EXTRACTED TEXT –
● ● ● ● ● ● ●
Creative Control

Miscellaneous Mental Musings of an Emerging Artist

Differences and indifference.

Gilroy

It’s different this time.

This time when I close my eyes I keep seeing the same photo of Stephen Romero, his head resting comfortably on his forearms, a satisfied smile on his face as he looks up past his birthday cake, the cake with the candle shaped like the number 6, the age he was when the photo was taken, the age he never lived past. This time I find myself imagining the photo I would use if he were mine and had been so senselessly stolen from me and how I would need to introduce him to a world of people who never knew his name until the moment after he was fed to our molten semiautomatic demon gods.

This time there were only three dead and twelve wounded which means that this time doesn’t technically achieve the threshold for an official mass shooting, which involves at least four dead, a threshold that was adopted arbitrarily because America needed to establish some kind of baseline lest we name every one of our shootings the exact same type of horror. This time three of the survivors had also survived the Las Vegas shooting, an event that was also survived by someone who died at the Thousand Oaks shooting.
● ● ● ● ● ● ●
AIM OF THE EXERCISE – Continue the essay about the Gilroy shooting from its last sentence, keeping the same voice.

PROVIDED DATA –
● ● ● ● ● ● ●
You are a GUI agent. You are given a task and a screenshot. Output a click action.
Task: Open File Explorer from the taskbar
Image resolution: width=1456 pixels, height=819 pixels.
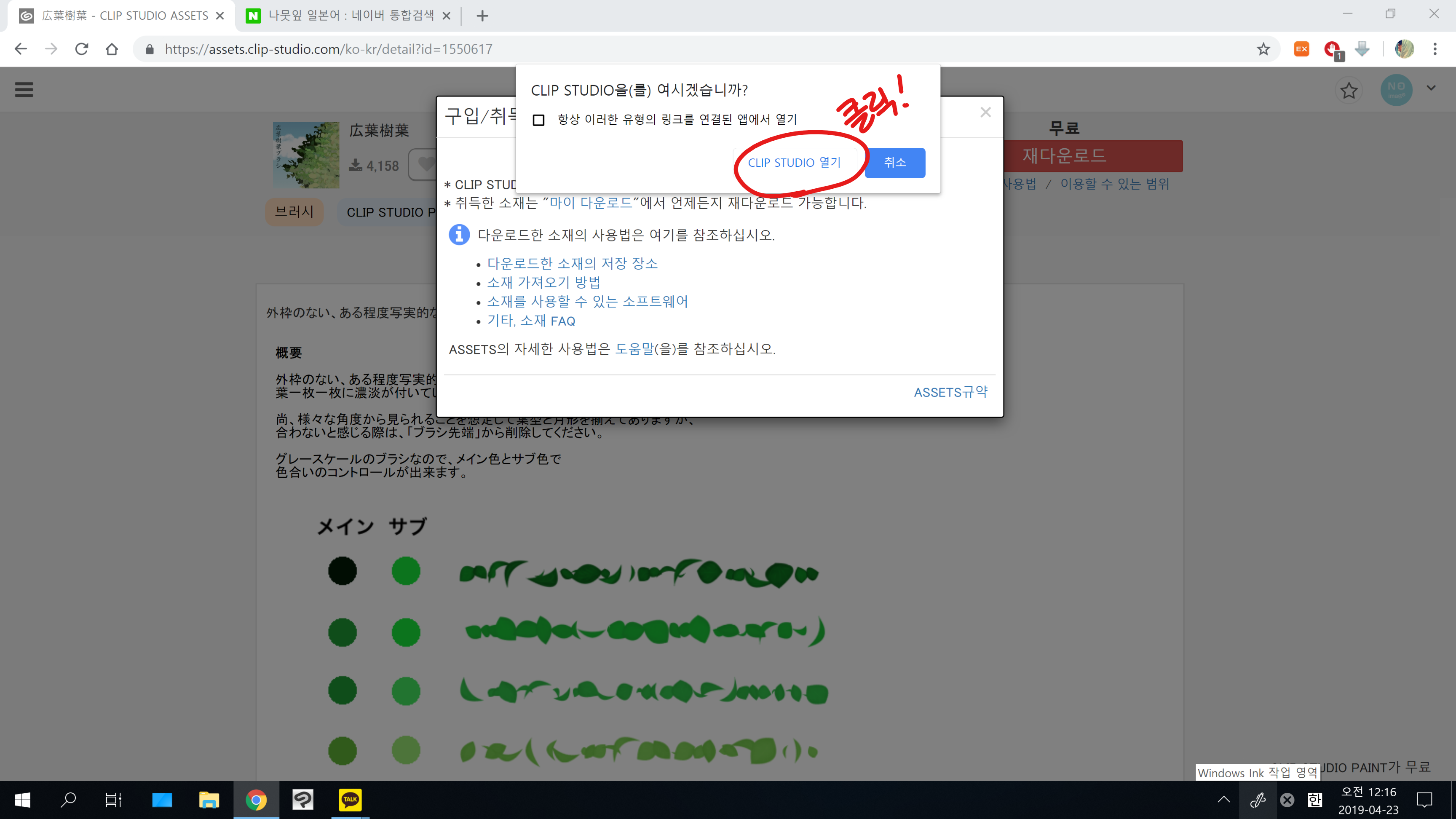coord(209,799)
● ● ● ● ● ● ●
RESULT OF THE TASK –
This time the shooter referenced a work of white supremacist literature written by an author whose nom de plume was so over-the-top and self-important that it would never make it past the notepad of most fantasy novelists, and this detail is carefully brushed beneath the fancy rugs of the firearm industry’s paid protectors. This time witnesses overheard the shooter reply to the plea “why are you doing this?” with an answer of “because I’m really angry,” a statement chilling in its frankness as well as its banality, a statement that highlights the lie of our dismissive insistence that a nebulous “mental illness” is to blame, when the homicides happen most often because somebody was angry at something or someone else, angry at the world for not conforming to their expectations, angry at a companion for refusing to satisfy their wants, angry at themselves for their own inadequacies, and in that rage they attempt to compensate by claiming for themselves the easiest and most dramatic power they can buy. And they can always buy it. Somebody somewhere is only too happy to sell it to them and then pay lip service to contrition when their merchandise is used to shatter dozens if not hundreds of lives in a span of seconds.

This time the discussion seems to move on from the tragedy so quickly that I wonder if there’s something wrong with me for continuing to dwell on it less than a week later, if there’s something wrong with me for being unable to get Stephen Romero’s face off the backs of my eyelids. This time I am briefly upset with myself for forgetting the name of Ryland Ward, the seven year-old victim of the Sutherland Springs shooting, who has survived and returned home but is never getting back the full use of his left arm or the step-mother and step-sisters who died in the church sitting next to him.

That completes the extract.